Entitled ‘Integrated Continuous Manufacturing of Therapeutic Protein Drug Substances,’ Genzyme claims the platform feeds a liquid culture medium containing the biologic manufactured through perfusion into a first multi-column chromatography system (MCCS1), capturing the therapeutic protein and then continuously fed into a second chromatography system where it is purified and polished.
While perfusion has brought continuous manufacturing to the upstream process, there are limited methods that utilise a fully continuous end-to-end process, according to Chris Hwang, Senior Director of Late Stage Process Development at Genzyme.
“Integration of upstream and downstream process in continuous biomanufacturing is the new kid on the block compare to traditional perfusion or batch/fed-batch upstream follow by batch downstream processes.” Hwang told Biopharma-Reporter.com, and "therefore comes with significant upward potential."
“It can be used to produce any biologics (stable or labile proteins) and provides many important strategic advantages,” he continued, including a smaller production foot print, lower OPEX/CAPEX, enhanced product quality, flexible capacity management, minimised tech transfer risks and facilitated manufacturing standardisation. "It is for these advantages that FDA [US Food and Drug Administration] has been encouraging the industry to consider the continuous manufacturing methodology," he added.

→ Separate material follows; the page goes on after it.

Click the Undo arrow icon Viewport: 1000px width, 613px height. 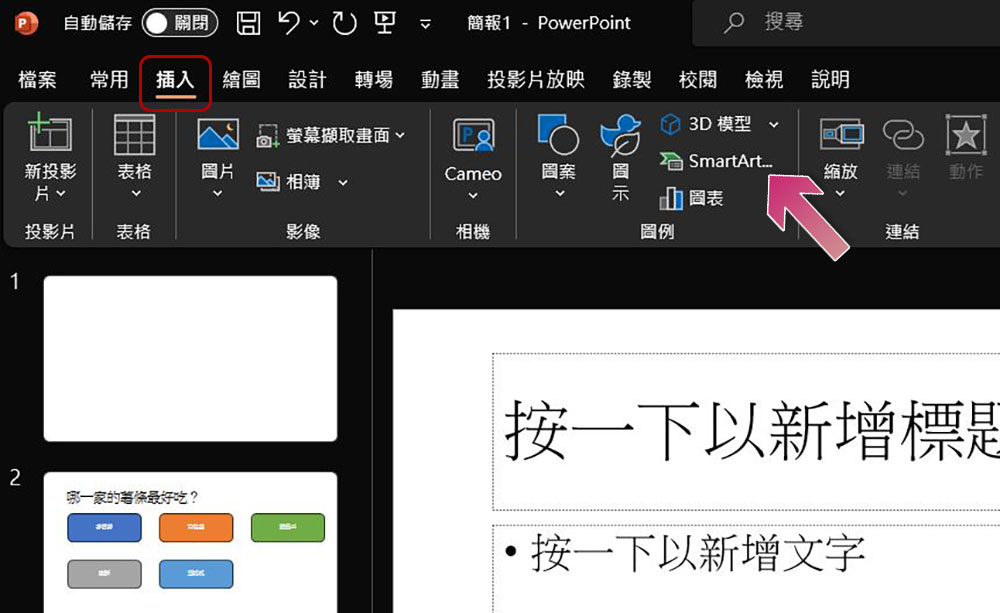click(x=290, y=23)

For this potential new offering “some of the enabling technologies are currently available on the market and any gaps in the technology have been developed internally,” Hwang told us.
According to the patent application, the technology was invented by four scientists all working for Genzyme – the biotech wing of French firm Sanofi.
Perfusion is a process where suspension cell culture is constantly supplied with fresh medium to the bioreactor while spent culture media is harvested without interruption for up to 90 days, and has already been adopted by a number of biomanufacturers including Janssen and SAFC.
According to a paper published in BioProcessingjournal.com, perfusion generally provides more product than fed-batch manufacture even when using smaller bioreactors and authors Eric Langer of BioPlan Associates and Ronald Radar from the Biotechnology Information Institute say this is driving industry’s adoption in continuous processes.
Furthermore, “as new downstream, continuous processing technologies start to become available, it will ultimately become feasible to perform full end-to-end bioprocessing, both up and downstream,” the paper said, further reducing costs of bioprocessing compared with batch manufacturing.
We asked Hwang whether there were limitations with implementing continuous biomanufacturing in the industry.
“In our experience, thus far there aren’t any technical challenges we can’t overcome. However given that it is fairly new, it needs sufficient at scale and manufacturing experience before it can transform into a mature production platform.”
However, he continued, the “deeply entrenched mental models associated with batch/fed-batch processes,” remain a challenge within the industry, but Genzyme was looking to overcome this by engaging end users and design with the end in mind, and forming strategic partnerships with vendors, along with producing “data, data, and data!”